16 NOVEMBER 2002, Page 77

Mercedes power

Alan Judd

The Mercedes E-Class is possibly the world's most aspired-to saloon, so a new model is therefore not to be missed. I had the petrol E 320 V6 on test.

Having driven this engine in its earlier SClass variant, I expected it to be powerful and flexible but was still surprised by the electronic tweakings they've contrived. The figures — 0-62.5 mph in 7.7 seconds, maximum speed 149 mph — are plenty fast enough for most of us, but the car's handling is such that they feel like an underestimate. I drove it as fast as I dared on a winding road with swan's-neck bends, no braking, just power off or on, and it went through them like a rattlesnake.

You can select standard or winter suspension settings but what added most pleasure to performance was the electronically adaptive accelerator. This adjusts to your style and brings the five-speed automatic gearbox into play exactly when you want it. You can also use the Tipfunction to change manually with a touch on the selector. Distronic radar-assisted cruise control is an extra, though cruise control itself is standard. With some models you can opt for the six-speed manual gearbox, but many find that awkward to co-ordinate with the Mercedes foot-operated parking brake. Anyway, automatics suit Mercedes better.

The fly-by-wire braking system is excellent. By connecting the pedal electronically to the main cylinder, it removes the need for vacuum-powered assistance; a microprocessor then activates the hydraulic brakes via electronic pulses. Left to itself, this system would convey no brake 'feel', so that has to be built back in. What happens when floodwater gets into the computer or shorts out the battery, I've no idea. Everything stops, I guess. But mechanical brakes failed, too, sometimes, and these clever electronic ones worked superbly on my secret brake testing ground (a permanently muddy stretch of country lane at the foot of two hills). Also, they shorten the stopping distance by 3 per cent at 70 mph, which could mean the difference between this world and the next. And if that's not enough, there is the Electronic Stability Programme, six airbags, a reinforced cage and a rollover sensor. You're about a safe as you can be in a car.

C0/2 emission is 238 gikm, urban mpg 19.1, extra urban 37.7, combined a surprising 28.5. That fifth gear is high: at 70 mph

the engine turned over at about 2,300 rpm. The E 320 costs £33,440 but its diesel equivalent, when it comes, will be £645 less. The range starts with the E 200 at £24,940, though the £27,435 E 270 CDI (43.5 mpg combined) could be the most popular value for money choice.

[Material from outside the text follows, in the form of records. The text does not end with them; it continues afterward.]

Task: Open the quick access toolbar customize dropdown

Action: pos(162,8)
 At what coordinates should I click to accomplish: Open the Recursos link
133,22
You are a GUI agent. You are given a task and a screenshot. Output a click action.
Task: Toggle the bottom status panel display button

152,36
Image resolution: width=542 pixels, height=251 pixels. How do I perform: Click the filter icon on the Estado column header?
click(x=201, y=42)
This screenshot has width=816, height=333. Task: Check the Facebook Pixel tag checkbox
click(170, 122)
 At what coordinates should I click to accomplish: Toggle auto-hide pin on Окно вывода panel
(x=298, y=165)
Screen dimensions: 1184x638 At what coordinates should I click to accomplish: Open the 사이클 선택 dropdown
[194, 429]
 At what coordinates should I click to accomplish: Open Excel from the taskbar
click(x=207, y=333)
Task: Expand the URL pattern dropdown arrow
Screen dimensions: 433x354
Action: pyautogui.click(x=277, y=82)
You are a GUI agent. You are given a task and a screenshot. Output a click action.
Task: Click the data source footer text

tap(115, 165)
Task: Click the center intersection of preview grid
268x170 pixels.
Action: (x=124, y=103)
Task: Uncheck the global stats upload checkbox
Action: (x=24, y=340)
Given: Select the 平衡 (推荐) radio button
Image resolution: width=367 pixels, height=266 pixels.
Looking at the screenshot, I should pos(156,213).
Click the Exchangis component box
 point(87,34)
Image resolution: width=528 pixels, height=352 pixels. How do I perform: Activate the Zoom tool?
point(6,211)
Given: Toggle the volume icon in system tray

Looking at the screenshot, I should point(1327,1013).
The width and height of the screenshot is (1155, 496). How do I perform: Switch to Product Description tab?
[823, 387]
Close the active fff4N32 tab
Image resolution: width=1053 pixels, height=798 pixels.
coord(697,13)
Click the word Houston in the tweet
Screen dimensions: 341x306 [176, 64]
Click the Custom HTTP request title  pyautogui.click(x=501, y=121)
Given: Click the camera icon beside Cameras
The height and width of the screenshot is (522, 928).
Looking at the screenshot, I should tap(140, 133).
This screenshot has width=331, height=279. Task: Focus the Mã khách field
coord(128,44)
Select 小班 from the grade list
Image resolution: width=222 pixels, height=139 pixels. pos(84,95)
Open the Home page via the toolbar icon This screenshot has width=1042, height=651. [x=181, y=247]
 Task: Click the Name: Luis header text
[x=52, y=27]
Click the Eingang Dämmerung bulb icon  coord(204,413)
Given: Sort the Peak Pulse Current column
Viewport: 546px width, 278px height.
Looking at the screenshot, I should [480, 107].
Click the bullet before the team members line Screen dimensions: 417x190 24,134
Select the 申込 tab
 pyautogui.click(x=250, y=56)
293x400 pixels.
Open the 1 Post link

Mercedes have retained their family resemblance over the years, making incremental alterations with each generation, but the alterations have all been in one direction. They've become sleeker, more understated, less assertive, less square — more feminine, perhaps. The lines of this model seem midway between those of its own bulkier, rectangular headlighted ancestors and that contemporary feline, the Jaguar S-Type. My own favourite, the previous slab-sided S-Class, always looks as if it should he driven by gentlemen at least as large and unsubtle as the former Chancellor Kohl, hut this model suits the girls as well. It's a neat, tight, responsive, well mannered drive, considerate and the very opposite of bulky in its feel, yet with ample room and boot-space.

The interior is light, spacious and uncluttered, with imaginative storage and gentle ambient roof lighting at night. The instrument cluster is a masterpiece, with just three clear, beautifully lit dials and attractively novel fuel and temperature gauges. Speed is indicated digitally as well as on the dial, a surprisingly nice touch. The seats are good; I have a demanding lower spine that soon knows if they're otherwise.

Quibbles? Well, the centre air vents on top of the dash are reflected distractingly in the windscreen. Tyre noise is more noticeable than you might think. You seem to sit lower in it than in earlier models, some of which made you feel you were sitting on the car rather than in, which I — idiosyncratically — prefer. At low speeds, when starting or stopping, it sometimes burps. The rear centre seat, with its three-point belt, is uncomfortable for adults. It's worth confirming with Mercedes that the dynamic range adjustment on the Bi-Xenon headlamps is sufficient for switching to Conti nental driving; if not, they may be too hot for beam deflectors.

For years now the BMW 5 series has been the industry benchmark and the EClass, though sometimes rated better overall, has been described as less involving to drive. I've not driven the latest 5 series and I suspect the difference is really a matter of taste, but I find it hard to imagine a more complete saloon than this car. The problem for Mercedes is that it's so good it could make the S-Class redundant, unless you're being chauffeured.